**What is required:** Reproduce the items starting at the line containing "The image size is (1231, 945)." and ending at the line containing "I will point(690,105).", swapping "Image resolution" for "Display resolution" and leaving everything else unchanged.

**Input records:**
----------

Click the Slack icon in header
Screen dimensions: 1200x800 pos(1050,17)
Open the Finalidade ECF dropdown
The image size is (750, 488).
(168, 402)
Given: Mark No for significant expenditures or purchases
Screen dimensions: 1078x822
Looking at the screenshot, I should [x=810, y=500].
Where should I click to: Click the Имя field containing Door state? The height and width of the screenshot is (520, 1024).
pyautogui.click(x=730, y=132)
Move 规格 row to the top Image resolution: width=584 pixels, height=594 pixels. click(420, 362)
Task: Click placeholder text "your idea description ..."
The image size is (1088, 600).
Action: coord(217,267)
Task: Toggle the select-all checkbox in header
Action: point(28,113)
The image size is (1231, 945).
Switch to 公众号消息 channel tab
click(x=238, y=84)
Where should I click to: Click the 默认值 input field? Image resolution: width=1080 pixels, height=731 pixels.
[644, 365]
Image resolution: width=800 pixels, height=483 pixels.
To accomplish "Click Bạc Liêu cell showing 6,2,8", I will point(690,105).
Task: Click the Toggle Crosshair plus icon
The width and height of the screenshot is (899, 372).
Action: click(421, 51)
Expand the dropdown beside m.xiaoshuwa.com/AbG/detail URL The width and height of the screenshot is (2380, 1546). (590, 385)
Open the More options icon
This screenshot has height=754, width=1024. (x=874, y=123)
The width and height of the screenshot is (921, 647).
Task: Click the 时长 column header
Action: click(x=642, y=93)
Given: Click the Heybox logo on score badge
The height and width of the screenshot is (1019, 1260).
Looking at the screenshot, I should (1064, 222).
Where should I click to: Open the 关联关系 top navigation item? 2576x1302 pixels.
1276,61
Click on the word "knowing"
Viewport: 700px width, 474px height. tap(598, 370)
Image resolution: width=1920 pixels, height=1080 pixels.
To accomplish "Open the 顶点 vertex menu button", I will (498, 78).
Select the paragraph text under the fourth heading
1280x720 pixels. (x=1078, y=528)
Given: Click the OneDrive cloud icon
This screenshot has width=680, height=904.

----------

**Correct answer:**
The image size is (1231, 945).
Switch to 公众号消息 channel tab
click(x=238, y=84)
Where should I click to: Click the 默认值 input field? Display resolution: width=1080 pixels, height=731 pixels.
[644, 365]
Display resolution: width=800 pixels, height=483 pixels.
To accomplish "Click Bạc Liêu cell showing 6,2,8", I will point(690,105).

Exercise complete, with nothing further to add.